◆ **What the task asks**
Among the entries below, find the lines with "search" and copy them.

◆ **Task inputs**
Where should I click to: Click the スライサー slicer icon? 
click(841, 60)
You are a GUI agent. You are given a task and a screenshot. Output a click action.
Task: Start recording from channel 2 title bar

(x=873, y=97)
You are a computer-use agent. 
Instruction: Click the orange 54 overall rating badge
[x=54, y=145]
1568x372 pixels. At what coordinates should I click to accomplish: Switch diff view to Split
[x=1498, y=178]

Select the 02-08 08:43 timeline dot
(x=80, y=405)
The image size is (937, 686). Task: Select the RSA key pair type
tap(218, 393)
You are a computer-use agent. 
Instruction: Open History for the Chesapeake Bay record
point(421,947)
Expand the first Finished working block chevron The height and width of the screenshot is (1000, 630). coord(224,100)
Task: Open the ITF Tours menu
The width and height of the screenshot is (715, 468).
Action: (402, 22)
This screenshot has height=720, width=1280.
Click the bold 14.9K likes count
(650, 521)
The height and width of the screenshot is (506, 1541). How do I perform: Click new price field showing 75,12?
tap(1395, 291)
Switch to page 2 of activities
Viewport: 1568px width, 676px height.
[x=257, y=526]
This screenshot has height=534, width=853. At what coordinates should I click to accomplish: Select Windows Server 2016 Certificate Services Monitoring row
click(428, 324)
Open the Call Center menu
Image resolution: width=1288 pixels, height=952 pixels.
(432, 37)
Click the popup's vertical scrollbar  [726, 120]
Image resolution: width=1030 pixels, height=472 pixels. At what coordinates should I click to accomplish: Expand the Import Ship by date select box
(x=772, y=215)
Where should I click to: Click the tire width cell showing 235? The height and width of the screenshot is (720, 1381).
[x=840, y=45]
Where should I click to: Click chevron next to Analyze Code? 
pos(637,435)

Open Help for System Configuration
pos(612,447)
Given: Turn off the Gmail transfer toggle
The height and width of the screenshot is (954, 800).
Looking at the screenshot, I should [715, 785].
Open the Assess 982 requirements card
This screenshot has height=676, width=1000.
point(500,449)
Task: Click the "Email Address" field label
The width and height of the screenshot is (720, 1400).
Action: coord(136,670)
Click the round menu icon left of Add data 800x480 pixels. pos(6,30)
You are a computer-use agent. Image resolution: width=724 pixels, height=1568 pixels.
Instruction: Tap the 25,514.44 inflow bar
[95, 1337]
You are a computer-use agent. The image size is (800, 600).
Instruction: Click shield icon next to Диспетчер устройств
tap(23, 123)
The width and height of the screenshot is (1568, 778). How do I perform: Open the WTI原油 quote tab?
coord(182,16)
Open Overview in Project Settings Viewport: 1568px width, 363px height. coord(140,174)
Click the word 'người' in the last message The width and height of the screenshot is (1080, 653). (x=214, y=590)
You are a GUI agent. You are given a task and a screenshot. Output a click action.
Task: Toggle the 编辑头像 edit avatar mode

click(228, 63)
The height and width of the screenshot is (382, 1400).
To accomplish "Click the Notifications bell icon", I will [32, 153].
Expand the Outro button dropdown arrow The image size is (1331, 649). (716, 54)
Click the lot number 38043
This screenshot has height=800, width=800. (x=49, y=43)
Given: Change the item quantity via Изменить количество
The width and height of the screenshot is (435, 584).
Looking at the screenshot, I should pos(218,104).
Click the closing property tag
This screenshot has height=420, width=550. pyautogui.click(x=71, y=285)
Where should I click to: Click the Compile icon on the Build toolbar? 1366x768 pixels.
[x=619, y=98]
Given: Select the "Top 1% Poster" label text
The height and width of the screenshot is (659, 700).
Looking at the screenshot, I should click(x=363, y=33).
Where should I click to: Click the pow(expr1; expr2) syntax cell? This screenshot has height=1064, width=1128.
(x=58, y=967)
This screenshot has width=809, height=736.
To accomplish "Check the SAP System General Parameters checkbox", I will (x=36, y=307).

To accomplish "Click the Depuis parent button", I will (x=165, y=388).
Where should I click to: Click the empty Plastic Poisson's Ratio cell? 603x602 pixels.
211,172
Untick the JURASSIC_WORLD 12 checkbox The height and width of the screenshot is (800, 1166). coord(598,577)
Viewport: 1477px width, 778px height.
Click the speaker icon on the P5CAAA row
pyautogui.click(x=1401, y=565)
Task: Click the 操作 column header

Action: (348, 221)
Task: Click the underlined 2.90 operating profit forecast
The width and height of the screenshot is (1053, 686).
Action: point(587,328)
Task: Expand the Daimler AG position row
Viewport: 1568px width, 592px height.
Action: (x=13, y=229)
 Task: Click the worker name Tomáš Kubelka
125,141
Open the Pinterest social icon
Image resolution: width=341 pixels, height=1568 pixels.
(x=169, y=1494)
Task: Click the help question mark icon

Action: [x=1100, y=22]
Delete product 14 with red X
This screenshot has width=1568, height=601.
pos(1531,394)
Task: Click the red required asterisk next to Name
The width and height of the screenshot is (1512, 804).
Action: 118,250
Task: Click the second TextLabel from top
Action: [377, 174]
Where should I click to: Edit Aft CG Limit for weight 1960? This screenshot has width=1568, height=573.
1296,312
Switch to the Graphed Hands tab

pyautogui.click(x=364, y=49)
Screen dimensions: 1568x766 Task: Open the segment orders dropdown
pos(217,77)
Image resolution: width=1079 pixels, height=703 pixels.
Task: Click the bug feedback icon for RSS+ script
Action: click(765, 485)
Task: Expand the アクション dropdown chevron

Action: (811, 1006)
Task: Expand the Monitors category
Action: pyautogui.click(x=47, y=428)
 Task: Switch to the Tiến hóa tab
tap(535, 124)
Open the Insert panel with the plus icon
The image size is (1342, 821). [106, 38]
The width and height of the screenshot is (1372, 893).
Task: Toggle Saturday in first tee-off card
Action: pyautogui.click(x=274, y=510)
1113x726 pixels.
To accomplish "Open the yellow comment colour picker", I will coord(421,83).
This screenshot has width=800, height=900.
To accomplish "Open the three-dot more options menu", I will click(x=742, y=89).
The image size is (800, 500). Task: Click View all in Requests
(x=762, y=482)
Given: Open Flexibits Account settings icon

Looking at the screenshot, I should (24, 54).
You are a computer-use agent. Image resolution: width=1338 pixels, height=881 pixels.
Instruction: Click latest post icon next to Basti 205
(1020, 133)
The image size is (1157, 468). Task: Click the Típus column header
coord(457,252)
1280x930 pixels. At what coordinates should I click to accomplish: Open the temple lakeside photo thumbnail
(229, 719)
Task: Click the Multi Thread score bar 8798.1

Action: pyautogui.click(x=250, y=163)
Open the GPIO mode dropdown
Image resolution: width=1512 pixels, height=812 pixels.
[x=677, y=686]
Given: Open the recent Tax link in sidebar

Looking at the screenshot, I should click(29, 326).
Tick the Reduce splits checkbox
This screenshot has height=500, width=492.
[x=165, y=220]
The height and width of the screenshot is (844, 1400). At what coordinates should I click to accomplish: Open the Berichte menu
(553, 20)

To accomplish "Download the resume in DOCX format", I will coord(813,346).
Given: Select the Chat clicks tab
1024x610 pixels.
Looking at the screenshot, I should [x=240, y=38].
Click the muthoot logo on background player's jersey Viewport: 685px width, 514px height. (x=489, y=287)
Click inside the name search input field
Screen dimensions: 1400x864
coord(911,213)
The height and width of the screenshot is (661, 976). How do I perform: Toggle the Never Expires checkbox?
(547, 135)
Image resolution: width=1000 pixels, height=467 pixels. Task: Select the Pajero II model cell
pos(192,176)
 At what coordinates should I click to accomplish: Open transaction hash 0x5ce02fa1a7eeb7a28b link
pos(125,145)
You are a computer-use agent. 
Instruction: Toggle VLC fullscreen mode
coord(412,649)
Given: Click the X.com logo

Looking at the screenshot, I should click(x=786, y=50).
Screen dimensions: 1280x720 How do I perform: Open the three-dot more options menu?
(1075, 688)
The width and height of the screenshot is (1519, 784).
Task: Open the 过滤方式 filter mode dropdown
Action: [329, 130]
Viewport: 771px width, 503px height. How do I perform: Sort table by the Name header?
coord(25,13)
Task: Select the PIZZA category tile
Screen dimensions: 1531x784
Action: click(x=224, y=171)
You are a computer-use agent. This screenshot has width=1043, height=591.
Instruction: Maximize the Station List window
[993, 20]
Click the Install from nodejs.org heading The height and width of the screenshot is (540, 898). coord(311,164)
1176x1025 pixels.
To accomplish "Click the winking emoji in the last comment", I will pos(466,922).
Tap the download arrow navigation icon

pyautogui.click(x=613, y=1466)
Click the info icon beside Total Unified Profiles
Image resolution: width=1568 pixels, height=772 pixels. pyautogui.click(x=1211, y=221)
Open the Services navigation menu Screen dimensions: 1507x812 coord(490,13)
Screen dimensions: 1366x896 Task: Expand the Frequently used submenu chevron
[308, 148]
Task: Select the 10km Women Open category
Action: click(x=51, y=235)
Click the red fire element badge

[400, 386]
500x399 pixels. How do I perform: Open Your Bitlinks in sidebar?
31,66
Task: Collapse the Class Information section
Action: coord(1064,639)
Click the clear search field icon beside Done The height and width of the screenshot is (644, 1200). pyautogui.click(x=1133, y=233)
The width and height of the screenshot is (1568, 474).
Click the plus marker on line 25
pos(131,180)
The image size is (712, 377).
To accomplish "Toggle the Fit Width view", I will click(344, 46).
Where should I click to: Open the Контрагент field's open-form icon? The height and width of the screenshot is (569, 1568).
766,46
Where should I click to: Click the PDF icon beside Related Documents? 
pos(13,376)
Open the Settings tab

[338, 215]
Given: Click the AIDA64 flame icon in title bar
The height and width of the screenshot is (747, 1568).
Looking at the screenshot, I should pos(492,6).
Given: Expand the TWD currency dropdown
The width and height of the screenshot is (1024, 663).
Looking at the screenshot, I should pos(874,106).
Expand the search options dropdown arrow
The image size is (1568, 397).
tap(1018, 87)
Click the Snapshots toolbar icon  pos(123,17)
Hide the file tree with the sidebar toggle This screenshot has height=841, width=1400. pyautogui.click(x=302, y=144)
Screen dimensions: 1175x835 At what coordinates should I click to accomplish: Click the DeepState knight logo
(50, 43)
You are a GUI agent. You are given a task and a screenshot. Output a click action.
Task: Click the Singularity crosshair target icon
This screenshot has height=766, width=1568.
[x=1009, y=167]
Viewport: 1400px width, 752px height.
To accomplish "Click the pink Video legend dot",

◆ **Result for this task**
Click inside the name search input field
Click the clear search field icon beside Done The height and width of the screenshot is (644, 1200). pyautogui.click(x=1133, y=233)
Expand the search options dropdown arrow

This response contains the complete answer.